**Supplied text:**
====================

Do not add this goby to a brand new tank. You want a tank that already has life in it (pods, worms, microfauna) because they often refuse food for a bit and need something to hunt.

For acclimation, I go slow and low-stress: dim the lights, drip acclimate, and get it into a pre-planned hide immediately. If you are a "rearrange rock later" person, do it before the fish arrives. They do not love having their home bulldozed.

What to feed them

Feeding is the whole game with Kelloggella. They are micro-predators that want tiny moving foods, often multiple times a day. If they are eating well, they are surprisingly hardy. If they are not, they fade fast.

  • Best starters: live baby brine shrimp (enriched), live copepods, live rotifers if you have them.
  • Frozen that usually works: cyclops, calanus (chopped if needed), finely chopped mysis, fish roe, small plankton blends.
  • Prepared: some will learn pellets, but do not buy one expecting that. If it happens, it is a bonus.

Target feeding helps a lot. Use a pipette or turkey baster and gently puff food into their "hover zone" near the entrance of their hide. Once they recognize the routine, they come out faster.

I watch the belly, not the calendar. A healthy Disalvo's goby should look slightly rounded in the abdomen after meals, not pinched. New imports often need smaller feedings 2-4 times a day until they settle in.

====================

**Given material:**
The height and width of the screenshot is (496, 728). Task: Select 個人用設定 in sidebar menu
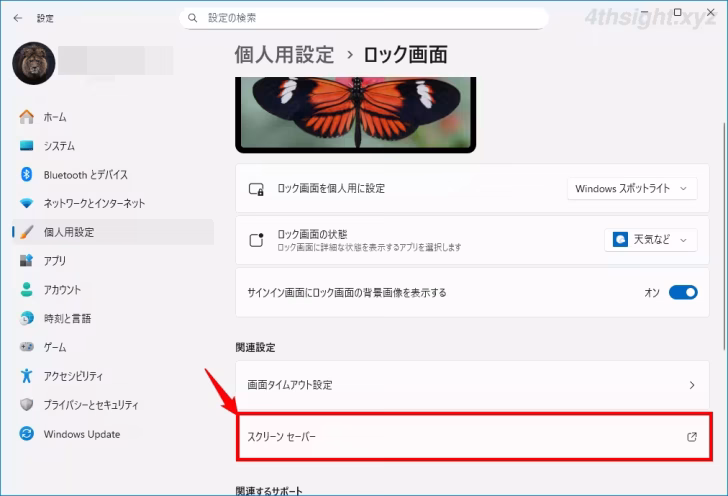[68, 232]
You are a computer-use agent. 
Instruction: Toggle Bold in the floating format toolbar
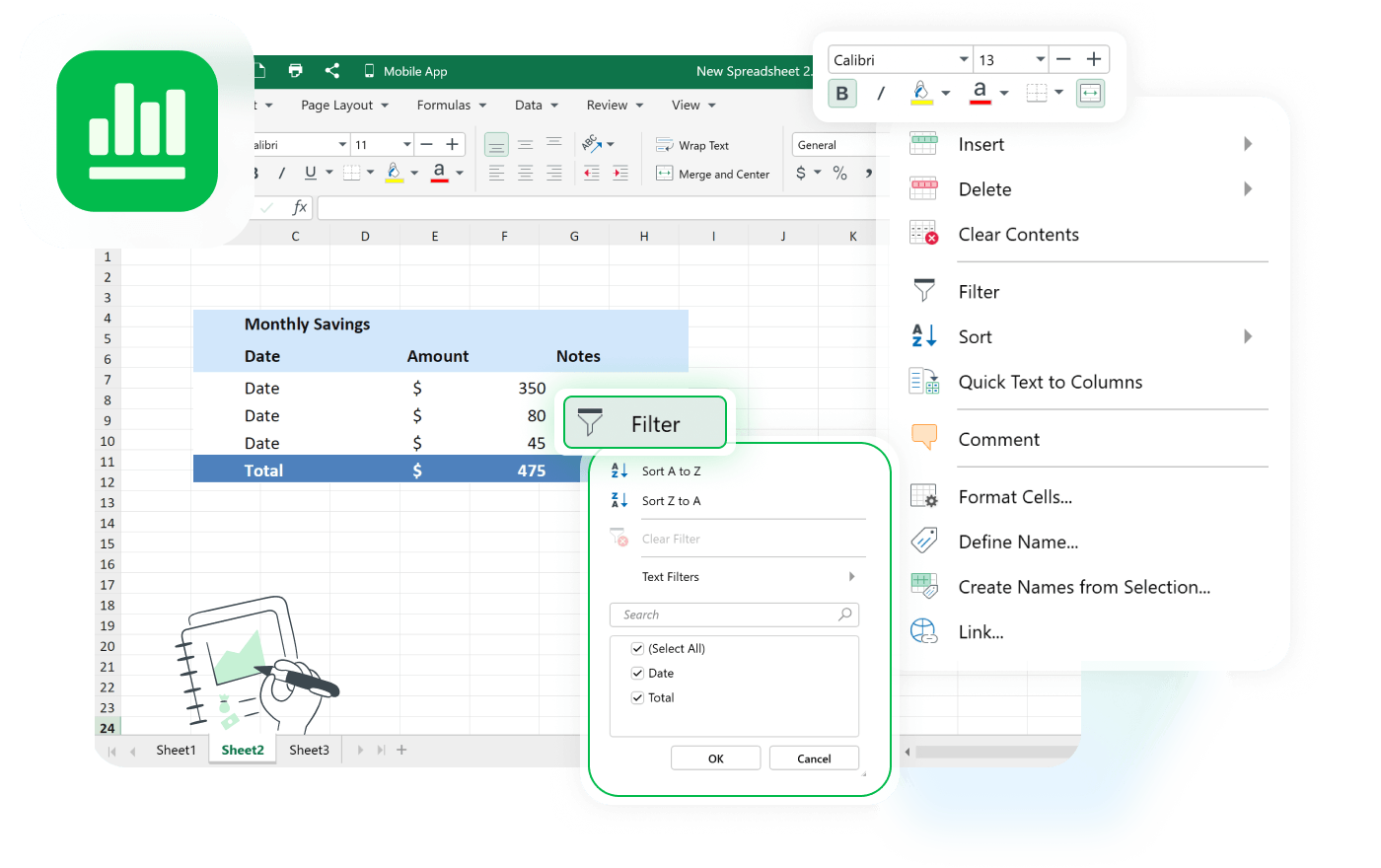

====================

**Complete the following:**
**1)** Render this sentence from the Disalvo's goby text in Spanish: "If they are eating well, they are surprisingly hardy."
**2)** Turn the paragraph of the goby text that opens "For acclimation, I go slow and low-stress" into a short bulleted list that keeps its main points.
**3)** Pick up the Disalvo's goby text after its last sentence and continue it.
The listing comes from a different source than the goby text.

**Outputs for the tasks:**
**1)** Si comen bien, son sorprendentemente resistentes.

**2)**
- Keep acclimation slow and low-stress.
- Dim the lights.
- Drip acclimate.
- Put the fish straight into a hide planned in advance.
- Do any rock rearranging before the fish arrives, since they dislike having their home disturbed.

**3)**
How they behave and who they get along with

These are shy, perch-and-dart gobies. They spend a lot of time hovering a centimeter off a rock, then snapping at specks in the water. Once comfortable, they get a little bolder and you will see their personality.

  • Good tankmates: small peaceful fish that will not outcompete them at feeding time (small gobies, firefish that are not bullies, tiny assessors, gentle blennies).
  • Use caution: wrasses, dottybacks, hawkfish, big clowns, and anything that treats tiny fish like snacks or treats feeding time like a contact sport.
  • Inverts: generally fine with shrimp and crabs, but a large aggressive shrimp can steal every bite you offer them.

If your tank has fast eaters, plan a strategy before you buy the goby. Feed the crowd on one side and target feed the goby on the other. Otherwise it just watches food fly past and slowly loses weight.

Territory-wise, they are usually chill, but in a small tank two similar tiny gobies can bicker if they want the same crack in the rock. More hiding spots fixes most of that.

Breeding tips

Breeding is possible but not casual. Like a lot of small reef gobies, they are cave or crevice spawners, and the male typically guards the eggs. The hard part is raising the larvae, not getting the spawn.

  • Give them a nest option: tiny caves, short pieces of small PVC tucked into rock, or narrow shells/crevices.
  • Condition with food: frequent small meaty foods and live options. A well-fed pair acts more confident and stays visible longer.
  • If they spawn: expect tiny larvae that need rotifers and/or very small copepod nauplii, plus stable greenwater-style feeding routines.

Most hobbyists lose the larvae in a mixed reef because filtration and flow remove them fast. If you want to try, you are basically signing up for a dedicated larval setup and live food culture.

Common problems to watch for

  • Slow starvation: the number one issue. They may look fine for a week, then you notice the belly pinching in. Increase feeding frequency and use smaller foods.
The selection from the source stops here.